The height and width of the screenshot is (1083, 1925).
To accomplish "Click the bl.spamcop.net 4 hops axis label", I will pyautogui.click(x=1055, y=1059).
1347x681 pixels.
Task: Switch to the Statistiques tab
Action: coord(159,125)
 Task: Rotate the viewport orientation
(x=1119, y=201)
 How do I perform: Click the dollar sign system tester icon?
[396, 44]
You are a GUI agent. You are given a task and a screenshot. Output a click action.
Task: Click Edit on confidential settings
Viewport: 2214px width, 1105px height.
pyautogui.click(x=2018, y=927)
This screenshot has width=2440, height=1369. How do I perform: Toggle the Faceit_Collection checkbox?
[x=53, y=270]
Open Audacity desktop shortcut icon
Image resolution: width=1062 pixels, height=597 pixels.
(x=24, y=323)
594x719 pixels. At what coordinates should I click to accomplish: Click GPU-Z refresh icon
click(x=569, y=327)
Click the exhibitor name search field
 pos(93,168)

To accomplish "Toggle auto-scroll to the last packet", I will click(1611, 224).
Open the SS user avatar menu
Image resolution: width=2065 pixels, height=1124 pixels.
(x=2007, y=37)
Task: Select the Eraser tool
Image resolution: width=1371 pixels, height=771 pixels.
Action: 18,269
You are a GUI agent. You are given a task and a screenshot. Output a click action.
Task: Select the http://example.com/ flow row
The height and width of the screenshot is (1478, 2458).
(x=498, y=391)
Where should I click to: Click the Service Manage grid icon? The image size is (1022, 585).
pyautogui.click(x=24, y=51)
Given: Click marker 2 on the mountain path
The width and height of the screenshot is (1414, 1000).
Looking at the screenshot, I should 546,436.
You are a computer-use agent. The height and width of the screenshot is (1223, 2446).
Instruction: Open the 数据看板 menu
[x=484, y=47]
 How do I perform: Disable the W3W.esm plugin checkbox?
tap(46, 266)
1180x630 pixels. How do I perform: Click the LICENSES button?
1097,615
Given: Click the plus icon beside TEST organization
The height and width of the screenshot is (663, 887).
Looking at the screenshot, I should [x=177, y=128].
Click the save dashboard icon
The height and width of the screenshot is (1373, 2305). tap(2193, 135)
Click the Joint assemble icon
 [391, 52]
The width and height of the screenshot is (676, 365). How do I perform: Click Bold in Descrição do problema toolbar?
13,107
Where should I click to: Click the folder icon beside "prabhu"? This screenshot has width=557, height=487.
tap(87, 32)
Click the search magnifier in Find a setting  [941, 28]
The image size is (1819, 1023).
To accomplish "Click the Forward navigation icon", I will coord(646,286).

-- -- --

Exactly as shown, repeat every record.

The height and width of the screenshot is (1083, 1925).
To accomplish "Click the bl.spamcop.net 4 hops axis label", I will pyautogui.click(x=1055, y=1059).
1347x681 pixels.
Task: Switch to the Statistiques tab
Action: coord(159,125)
 Task: Rotate the viewport orientation
(x=1119, y=201)
 How do I perform: Click the dollar sign system tester icon?
[396, 44]
You are a GUI agent. You are given a task and a screenshot. Output a click action.
Task: Click Edit on confidential settings
Viewport: 2214px width, 1105px height.
pyautogui.click(x=2018, y=927)
This screenshot has width=2440, height=1369. How do I perform: Toggle the Faceit_Collection checkbox?
[x=53, y=270]
Open Audacity desktop shortcut icon
Image resolution: width=1062 pixels, height=597 pixels.
(x=24, y=323)
594x719 pixels. At what coordinates should I click to accomplish: Click GPU-Z refresh icon
click(x=569, y=327)
Click the exhibitor name search field
 pos(93,168)

To accomplish "Toggle auto-scroll to the last packet", I will click(1611, 224).
Open the SS user avatar menu
Image resolution: width=2065 pixels, height=1124 pixels.
(x=2007, y=37)
Task: Select the Eraser tool
Image resolution: width=1371 pixels, height=771 pixels.
Action: 18,269
You are a GUI agent. You are given a task and a screenshot. Output a click action.
Task: Select the http://example.com/ flow row
The height and width of the screenshot is (1478, 2458).
(x=498, y=391)
Where should I click to: Click the Service Manage grid icon? The image size is (1022, 585).
pyautogui.click(x=24, y=51)
Given: Click marker 2 on the mountain path
The width and height of the screenshot is (1414, 1000).
Looking at the screenshot, I should 546,436.
You are a computer-use agent. The height and width of the screenshot is (1223, 2446).
Instruction: Open the 数据看板 menu
[x=484, y=47]
 How do I perform: Disable the W3W.esm plugin checkbox?
tap(46, 266)
1180x630 pixels. How do I perform: Click the LICENSES button?
1097,615
Given: Click the plus icon beside TEST organization
The height and width of the screenshot is (663, 887).
Looking at the screenshot, I should [x=177, y=128].
Click the save dashboard icon
The height and width of the screenshot is (1373, 2305). tap(2193, 135)
Click the Joint assemble icon
 [391, 52]
The width and height of the screenshot is (676, 365). How do I perform: Click Bold in Descrição do problema toolbar?
13,107
Where should I click to: Click the folder icon beside "prabhu"? This screenshot has width=557, height=487.
tap(87, 32)
Click the search magnifier in Find a setting  [941, 28]
The image size is (1819, 1023).
To accomplish "Click the Forward navigation icon", I will coord(646,286).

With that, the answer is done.